The versatile roles of ADAM8 in cancer cell migration, mechanics, and extracellular matrix remodeling.

Abstract

The posttranslational proteolytic cleavage is a unique and irreversible process that governs the function and half-life of numerous proteins. Thereby the role of the family of A disintegrin and metalloproteases (ADAMs) plays a leading part. A member of this family, ADAM8, has gained attention in regulating disorders, such as neurogenerative diseases, immune function and cancer, by attenuating the function of proteins nearby the extracellular membrane leaflet. This process of "ectodomain shedding" can alter the turnover rate of a number of transmembrane proteins that function in cell adhesion and receptor signal transduction. In the past, the major focus of research about ADAMs have been on neurogenerative diseases, such as Alzheimer, however, there seems to be evidence for a connection between ADAM8 and cancer.
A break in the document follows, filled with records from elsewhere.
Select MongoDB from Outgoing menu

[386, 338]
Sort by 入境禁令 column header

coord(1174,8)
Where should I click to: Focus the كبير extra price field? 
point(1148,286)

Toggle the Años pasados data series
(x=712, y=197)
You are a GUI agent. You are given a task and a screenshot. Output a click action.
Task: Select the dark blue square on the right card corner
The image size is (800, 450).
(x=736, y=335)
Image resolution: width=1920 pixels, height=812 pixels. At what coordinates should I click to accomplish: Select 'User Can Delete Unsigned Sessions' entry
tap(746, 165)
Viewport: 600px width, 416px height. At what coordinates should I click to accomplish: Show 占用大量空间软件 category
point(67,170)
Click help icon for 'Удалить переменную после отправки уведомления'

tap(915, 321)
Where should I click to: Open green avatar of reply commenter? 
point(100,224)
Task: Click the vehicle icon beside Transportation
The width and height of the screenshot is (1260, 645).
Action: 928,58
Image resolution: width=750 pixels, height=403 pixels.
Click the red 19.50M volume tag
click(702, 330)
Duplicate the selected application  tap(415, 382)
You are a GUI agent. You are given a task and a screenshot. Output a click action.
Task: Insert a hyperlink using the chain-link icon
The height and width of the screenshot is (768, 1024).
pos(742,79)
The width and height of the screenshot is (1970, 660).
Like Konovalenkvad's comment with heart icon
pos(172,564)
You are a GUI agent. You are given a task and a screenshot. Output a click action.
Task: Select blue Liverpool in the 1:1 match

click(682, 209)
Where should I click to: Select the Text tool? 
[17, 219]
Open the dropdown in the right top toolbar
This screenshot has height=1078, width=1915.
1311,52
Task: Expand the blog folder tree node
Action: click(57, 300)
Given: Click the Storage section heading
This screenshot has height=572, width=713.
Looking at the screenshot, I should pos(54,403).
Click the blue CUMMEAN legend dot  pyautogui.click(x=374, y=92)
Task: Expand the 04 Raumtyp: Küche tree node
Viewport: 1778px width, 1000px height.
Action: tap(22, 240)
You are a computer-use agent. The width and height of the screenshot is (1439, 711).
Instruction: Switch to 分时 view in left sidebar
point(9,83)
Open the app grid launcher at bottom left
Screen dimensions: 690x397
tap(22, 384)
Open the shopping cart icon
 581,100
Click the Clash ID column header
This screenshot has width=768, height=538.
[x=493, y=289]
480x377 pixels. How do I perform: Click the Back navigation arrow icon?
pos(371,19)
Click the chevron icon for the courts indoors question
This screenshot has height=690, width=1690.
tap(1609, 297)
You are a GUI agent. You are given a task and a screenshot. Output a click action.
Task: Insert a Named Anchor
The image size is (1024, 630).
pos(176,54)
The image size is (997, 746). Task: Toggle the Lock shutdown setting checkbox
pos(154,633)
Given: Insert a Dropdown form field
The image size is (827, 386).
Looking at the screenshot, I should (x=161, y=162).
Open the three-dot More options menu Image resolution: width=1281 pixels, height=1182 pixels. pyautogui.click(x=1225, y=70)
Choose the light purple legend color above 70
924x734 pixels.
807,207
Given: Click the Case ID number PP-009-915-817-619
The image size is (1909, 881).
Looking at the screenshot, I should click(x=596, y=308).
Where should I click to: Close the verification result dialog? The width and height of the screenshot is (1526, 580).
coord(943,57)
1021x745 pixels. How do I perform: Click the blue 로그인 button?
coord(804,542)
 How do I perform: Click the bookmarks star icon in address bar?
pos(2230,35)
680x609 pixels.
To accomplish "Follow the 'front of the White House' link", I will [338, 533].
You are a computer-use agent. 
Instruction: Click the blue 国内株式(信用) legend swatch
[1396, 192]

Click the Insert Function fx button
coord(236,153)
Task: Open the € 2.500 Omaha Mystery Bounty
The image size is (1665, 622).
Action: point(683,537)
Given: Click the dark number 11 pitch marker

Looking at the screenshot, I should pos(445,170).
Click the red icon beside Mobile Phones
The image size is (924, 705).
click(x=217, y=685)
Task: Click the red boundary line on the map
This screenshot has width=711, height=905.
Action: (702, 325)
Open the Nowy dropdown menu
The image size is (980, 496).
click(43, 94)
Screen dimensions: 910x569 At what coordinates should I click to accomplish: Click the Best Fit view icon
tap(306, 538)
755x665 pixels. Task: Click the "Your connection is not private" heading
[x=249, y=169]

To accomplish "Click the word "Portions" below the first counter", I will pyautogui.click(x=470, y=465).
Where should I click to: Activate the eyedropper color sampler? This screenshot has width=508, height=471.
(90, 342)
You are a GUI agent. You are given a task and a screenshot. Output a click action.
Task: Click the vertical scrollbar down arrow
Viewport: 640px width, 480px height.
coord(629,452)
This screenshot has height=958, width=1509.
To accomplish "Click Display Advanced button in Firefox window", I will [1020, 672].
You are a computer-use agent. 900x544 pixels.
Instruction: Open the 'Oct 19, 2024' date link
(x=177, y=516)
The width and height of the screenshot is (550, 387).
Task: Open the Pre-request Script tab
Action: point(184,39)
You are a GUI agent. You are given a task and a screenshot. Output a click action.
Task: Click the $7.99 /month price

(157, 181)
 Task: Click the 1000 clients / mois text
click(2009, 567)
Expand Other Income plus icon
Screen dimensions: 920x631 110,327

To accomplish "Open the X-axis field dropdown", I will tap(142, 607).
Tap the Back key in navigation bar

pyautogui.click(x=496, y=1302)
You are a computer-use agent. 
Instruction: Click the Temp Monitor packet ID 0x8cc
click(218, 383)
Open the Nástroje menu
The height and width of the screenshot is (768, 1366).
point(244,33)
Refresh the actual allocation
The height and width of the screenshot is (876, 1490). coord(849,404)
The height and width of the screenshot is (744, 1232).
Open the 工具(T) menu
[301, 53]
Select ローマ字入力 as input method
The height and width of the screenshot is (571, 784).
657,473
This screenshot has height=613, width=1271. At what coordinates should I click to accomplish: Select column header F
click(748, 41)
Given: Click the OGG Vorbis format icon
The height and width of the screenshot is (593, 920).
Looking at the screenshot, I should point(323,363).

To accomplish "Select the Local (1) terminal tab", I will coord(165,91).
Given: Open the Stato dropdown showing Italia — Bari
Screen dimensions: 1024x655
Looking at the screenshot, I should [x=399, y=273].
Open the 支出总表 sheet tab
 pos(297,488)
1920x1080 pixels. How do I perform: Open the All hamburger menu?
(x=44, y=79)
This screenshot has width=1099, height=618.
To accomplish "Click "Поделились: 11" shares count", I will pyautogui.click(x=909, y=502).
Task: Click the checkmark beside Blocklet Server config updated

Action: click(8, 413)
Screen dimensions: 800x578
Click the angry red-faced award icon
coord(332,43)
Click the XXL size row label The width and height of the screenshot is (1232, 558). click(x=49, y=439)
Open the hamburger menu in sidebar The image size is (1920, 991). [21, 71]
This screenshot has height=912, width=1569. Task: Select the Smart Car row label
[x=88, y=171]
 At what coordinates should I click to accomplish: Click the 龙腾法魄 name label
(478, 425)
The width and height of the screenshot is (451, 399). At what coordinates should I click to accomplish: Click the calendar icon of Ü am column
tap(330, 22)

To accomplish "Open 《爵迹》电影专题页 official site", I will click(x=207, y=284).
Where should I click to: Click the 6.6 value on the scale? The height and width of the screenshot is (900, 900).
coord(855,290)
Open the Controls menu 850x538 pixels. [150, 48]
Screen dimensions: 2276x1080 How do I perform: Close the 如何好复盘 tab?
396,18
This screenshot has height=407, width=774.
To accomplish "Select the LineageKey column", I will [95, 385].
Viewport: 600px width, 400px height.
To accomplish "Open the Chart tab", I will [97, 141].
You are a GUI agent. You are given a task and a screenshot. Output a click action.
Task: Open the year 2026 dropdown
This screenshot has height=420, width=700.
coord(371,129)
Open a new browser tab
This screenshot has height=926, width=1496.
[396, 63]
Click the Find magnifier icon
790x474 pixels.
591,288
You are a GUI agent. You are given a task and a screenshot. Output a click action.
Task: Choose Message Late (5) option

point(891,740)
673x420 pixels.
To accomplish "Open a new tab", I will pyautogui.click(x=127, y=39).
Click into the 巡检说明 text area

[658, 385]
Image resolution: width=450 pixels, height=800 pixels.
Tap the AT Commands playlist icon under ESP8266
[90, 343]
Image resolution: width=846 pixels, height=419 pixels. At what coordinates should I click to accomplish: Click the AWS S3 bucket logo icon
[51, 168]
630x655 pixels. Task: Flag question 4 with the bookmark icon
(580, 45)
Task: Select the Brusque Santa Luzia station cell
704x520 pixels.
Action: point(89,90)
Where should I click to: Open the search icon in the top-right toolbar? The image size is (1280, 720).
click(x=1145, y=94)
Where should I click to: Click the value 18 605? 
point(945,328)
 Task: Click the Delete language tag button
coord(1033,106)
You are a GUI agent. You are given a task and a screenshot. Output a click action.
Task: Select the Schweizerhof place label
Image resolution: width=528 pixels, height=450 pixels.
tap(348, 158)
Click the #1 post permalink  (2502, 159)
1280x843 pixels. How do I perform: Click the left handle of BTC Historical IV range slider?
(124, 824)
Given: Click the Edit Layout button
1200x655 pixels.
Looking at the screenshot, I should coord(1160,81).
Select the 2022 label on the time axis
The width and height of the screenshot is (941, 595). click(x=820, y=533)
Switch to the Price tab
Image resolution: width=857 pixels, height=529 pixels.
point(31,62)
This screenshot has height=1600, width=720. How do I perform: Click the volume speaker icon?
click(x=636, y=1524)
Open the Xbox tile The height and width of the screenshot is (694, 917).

The role of ADAMs in the field of cancer research has gained recent attention, but it has been not yet been extensively addressed. Thus, this review article highlights the various roles of ADAM8 with particular emphasis on pathological conditions, such as cancer and malignant cancer progression. Here, the shedding function, direct and indirect matrix degradation, effects on cancer cell mobility and transmigration, and the interplay of ADAM8 with matrix-embedded neighboring cells are presented and discussed. Moreover, the most probable mechanical impact of ADAM8 on cancer cells and their matrix environment is addressed and debated. In summary, this review presents recent advances in substrates/ligands and functions of ADAM8 in its new role in cancer and its potential link to cell mechanical properties and discusses matrix mechanics modifying properties. A deeper comprehension of the regulatory mechanisms governing the expression, subcellular localization, and activity of ADAM8 is expected to reveal appropriate drug targets that will permit a more tailored and fine-tuned modification of its proteolytic activity in cancer development and metastasis.